▶ _AIM OF THE TASK_:
Reproduce each entry below exactly as it appears.

-------

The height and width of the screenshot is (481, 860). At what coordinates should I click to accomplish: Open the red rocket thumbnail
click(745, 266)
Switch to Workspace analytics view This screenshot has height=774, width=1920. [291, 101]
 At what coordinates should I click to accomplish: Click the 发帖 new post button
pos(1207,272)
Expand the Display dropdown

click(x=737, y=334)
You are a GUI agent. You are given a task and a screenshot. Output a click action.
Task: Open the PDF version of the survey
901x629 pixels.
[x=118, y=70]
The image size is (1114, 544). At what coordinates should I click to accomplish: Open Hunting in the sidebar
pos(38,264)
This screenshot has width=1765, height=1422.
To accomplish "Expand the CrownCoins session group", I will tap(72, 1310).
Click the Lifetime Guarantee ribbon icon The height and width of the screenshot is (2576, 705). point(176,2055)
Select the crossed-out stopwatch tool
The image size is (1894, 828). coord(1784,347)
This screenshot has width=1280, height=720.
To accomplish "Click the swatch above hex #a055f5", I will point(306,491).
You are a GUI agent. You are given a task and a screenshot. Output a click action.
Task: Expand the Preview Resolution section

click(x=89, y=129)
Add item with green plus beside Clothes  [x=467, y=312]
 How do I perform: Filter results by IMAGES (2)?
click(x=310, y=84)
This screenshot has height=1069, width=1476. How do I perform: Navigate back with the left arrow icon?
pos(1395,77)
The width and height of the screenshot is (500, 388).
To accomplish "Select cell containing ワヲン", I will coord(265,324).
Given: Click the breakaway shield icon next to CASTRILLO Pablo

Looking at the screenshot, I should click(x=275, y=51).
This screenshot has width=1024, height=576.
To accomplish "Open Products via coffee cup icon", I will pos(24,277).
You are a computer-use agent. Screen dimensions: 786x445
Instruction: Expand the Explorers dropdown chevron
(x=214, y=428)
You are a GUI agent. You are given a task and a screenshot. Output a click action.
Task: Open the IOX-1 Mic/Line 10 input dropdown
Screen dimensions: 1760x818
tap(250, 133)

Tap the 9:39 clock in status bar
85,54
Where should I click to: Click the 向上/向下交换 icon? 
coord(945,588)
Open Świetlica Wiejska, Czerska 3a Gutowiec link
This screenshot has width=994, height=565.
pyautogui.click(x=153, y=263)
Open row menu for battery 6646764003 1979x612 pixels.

-------

▶ _ANSWER BOX_:
The height and width of the screenshot is (481, 860). At what coordinates should I click to accomplish: Open the red rocket thumbnail
click(745, 266)
Switch to Workspace analytics view This screenshot has height=774, width=1920. [291, 101]
 At what coordinates should I click to accomplish: Click the 发帖 new post button
pos(1207,272)
Expand the Display dropdown

click(x=737, y=334)
You are a GUI agent. You are given a task and a screenshot. Output a click action.
Task: Open the PDF version of the survey
901x629 pixels.
[x=118, y=70]
The image size is (1114, 544). At what coordinates should I click to accomplish: Open Hunting in the sidebar
pos(38,264)
This screenshot has width=1765, height=1422.
To accomplish "Expand the CrownCoins session group", I will tap(72, 1310).
Click the Lifetime Guarantee ribbon icon The height and width of the screenshot is (2576, 705). point(176,2055)
Select the crossed-out stopwatch tool
The image size is (1894, 828). coord(1784,347)
This screenshot has width=1280, height=720.
To accomplish "Click the swatch above hex #a055f5", I will point(306,491).
You are a GUI agent. You are given a task and a screenshot. Output a click action.
Task: Expand the Preview Resolution section

click(x=89, y=129)
Add item with green plus beside Clothes  [x=467, y=312]
 How do I perform: Filter results by IMAGES (2)?
click(x=310, y=84)
This screenshot has height=1069, width=1476. How do I perform: Navigate back with the left arrow icon?
pos(1395,77)
The width and height of the screenshot is (500, 388).
To accomplish "Select cell containing ワヲン", I will coord(265,324).
Given: Click the breakaway shield icon next to CASTRILLO Pablo

Looking at the screenshot, I should click(x=275, y=51).
This screenshot has width=1024, height=576.
To accomplish "Open Products via coffee cup icon", I will pos(24,277).
You are a computer-use agent. Screen dimensions: 786x445
Instruction: Expand the Explorers dropdown chevron
(x=214, y=428)
You are a GUI agent. You are given a task and a screenshot. Output a click action.
Task: Open the IOX-1 Mic/Line 10 input dropdown
Screen dimensions: 1760x818
tap(250, 133)

Tap the 9:39 clock in status bar
85,54
Where should I click to: Click the 向上/向下交换 icon? 
coord(945,588)
Open Świetlica Wiejska, Czerska 3a Gutowiec link
This screenshot has width=994, height=565.
pyautogui.click(x=153, y=263)
Open row menu for battery 6646764003 1979x612 pixels.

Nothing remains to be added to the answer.